2018年5月17日(木) 日本経済新聞 朝刊

創薬にも応用の期待高く
 心臓や目、神経など様々な細胞に変化する能力を持つ細胞。血液や皮膚の細胞に複数の遺伝子を導入して作る。京都大学iPS細胞研究所の山中伸弥教授らが2006年にマウスで、07年にはヒトで世界で初めて作製。12年にノーベル生理学・医学賞を受賞した。病気などで機能が衰えた臓器などを置き換える再生医療の切り札として期待を集める。理化学研究所は14年に目の難病である加齢黄斑変性で世界初の臨床研究を実施。大阪大学はiPS細胞から心筋シートを作製して2件目となる心臓病の治療に挑む。
 iPS細胞の研究が日本で進んだ背景には、胚性幹細胞(ES細胞)の影響もある。1998年に米国で初めて作製され、2000年代に国内外で研究が広がった。万能細胞という点は同じだが、ES細胞は受精卵を壊して作製するため倫理的な問題がある。日本では海外に比べ指針が厳しく普及に向けたハードルとされてきた。

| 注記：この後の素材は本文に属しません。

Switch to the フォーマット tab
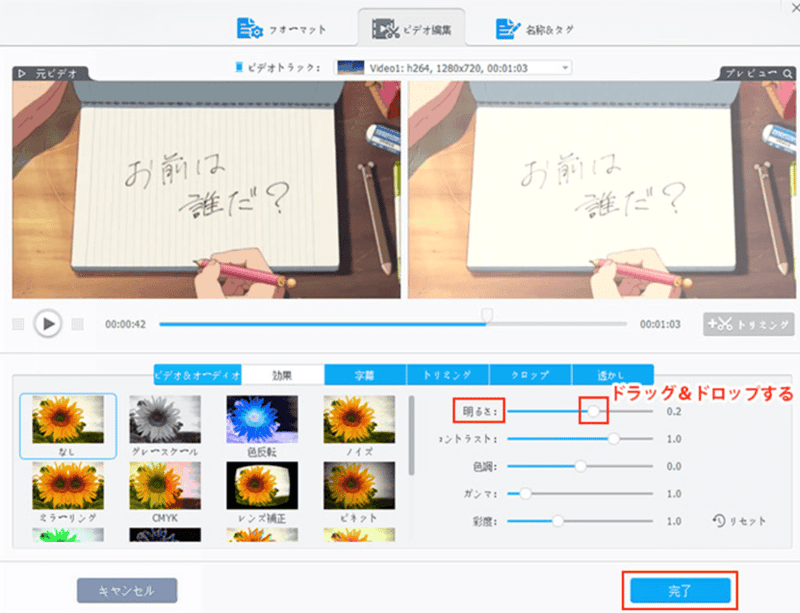This screenshot has height=613, width=800. (279, 28)
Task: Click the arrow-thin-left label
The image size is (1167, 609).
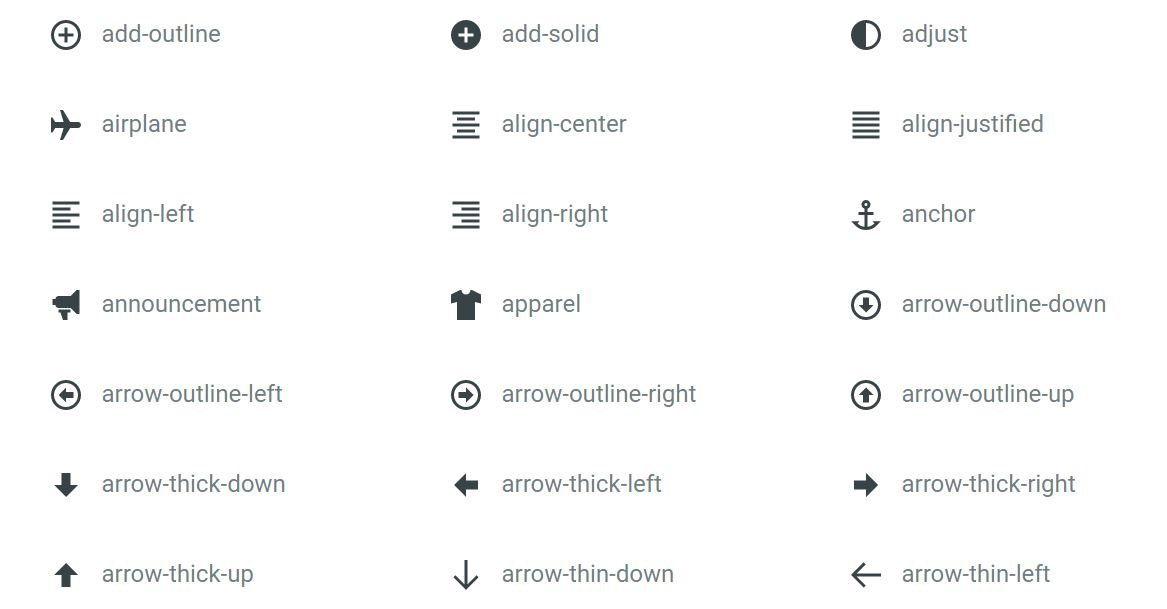Action: tap(976, 574)

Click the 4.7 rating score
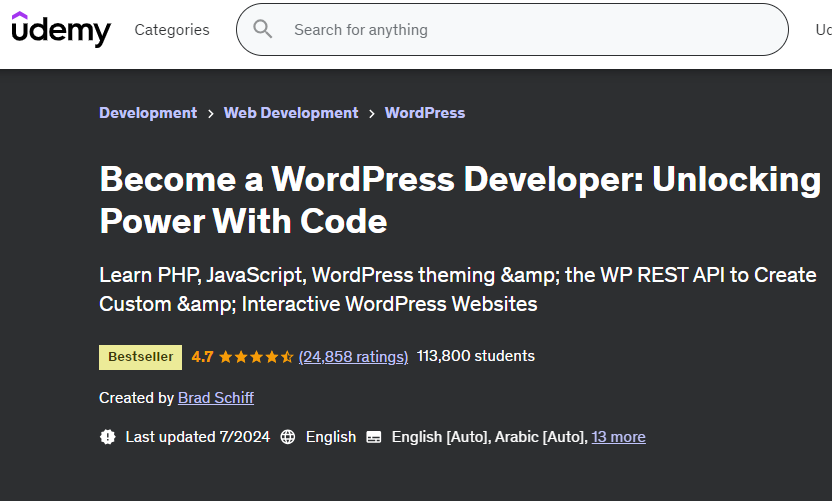pos(202,356)
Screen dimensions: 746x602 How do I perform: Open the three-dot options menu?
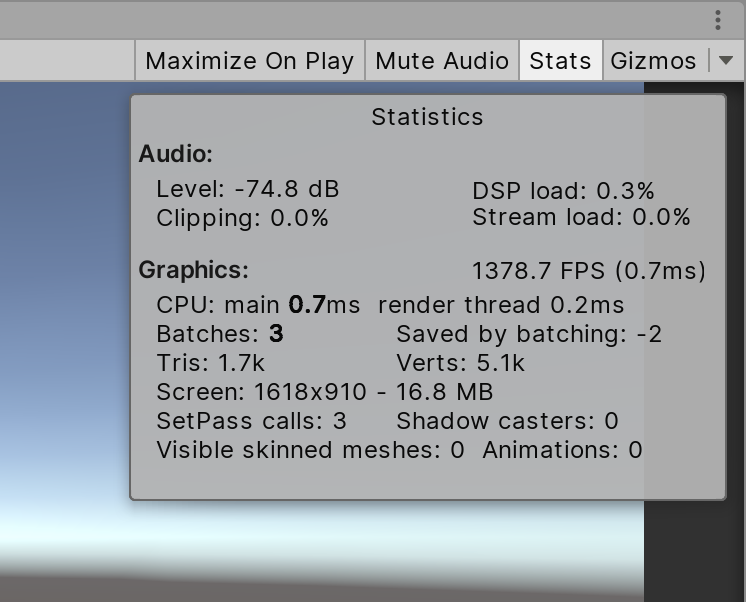click(x=718, y=20)
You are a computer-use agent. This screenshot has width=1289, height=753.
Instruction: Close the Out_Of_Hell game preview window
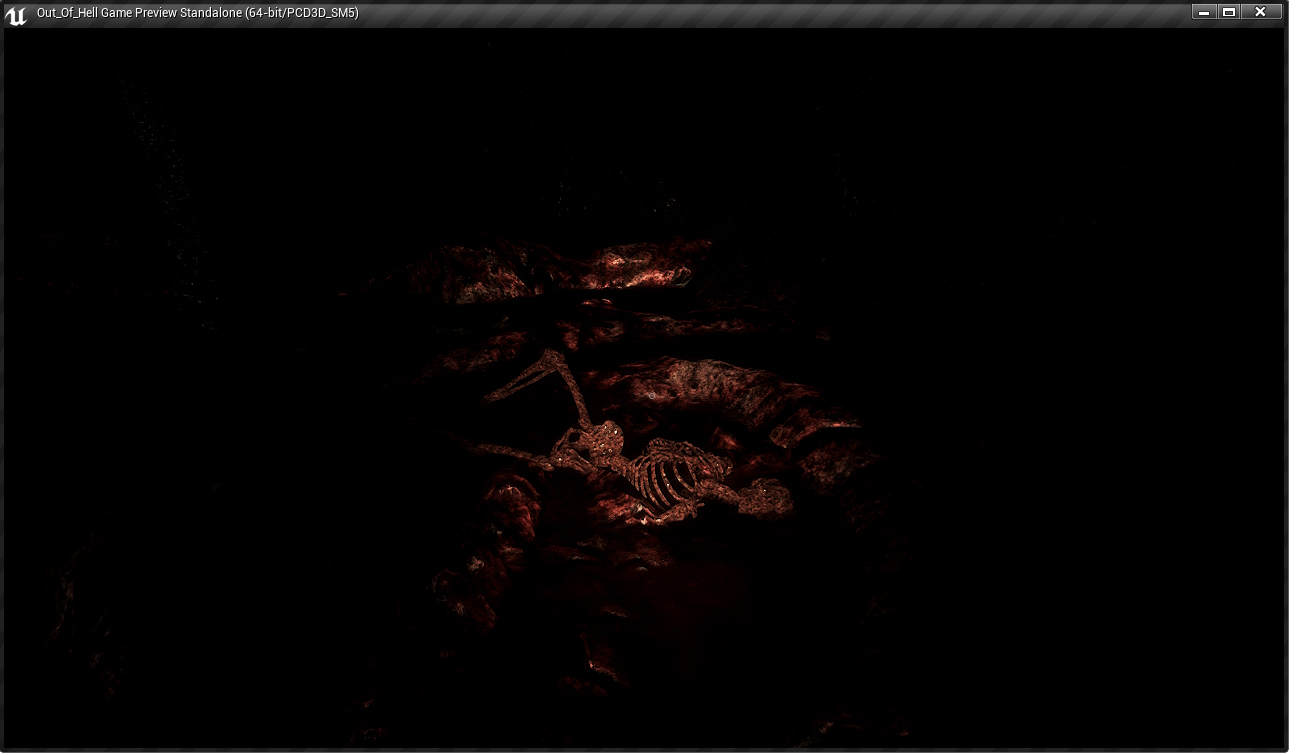click(x=1260, y=12)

 iPS細胞は病気の原因を解明して新薬を開発する「iPS創薬」にも応用への期待が高い。5月にも治験を始める慶応大は、難聴の患者から作ったiPS細胞で耳の細胞を再現。初めて耳の中の病態を解明し、薬の候補物質を絞り込む作業にも活用した。17年には京大も骨の難病を対象に、患者のiPS細胞で見つけた薬の治験を始めている。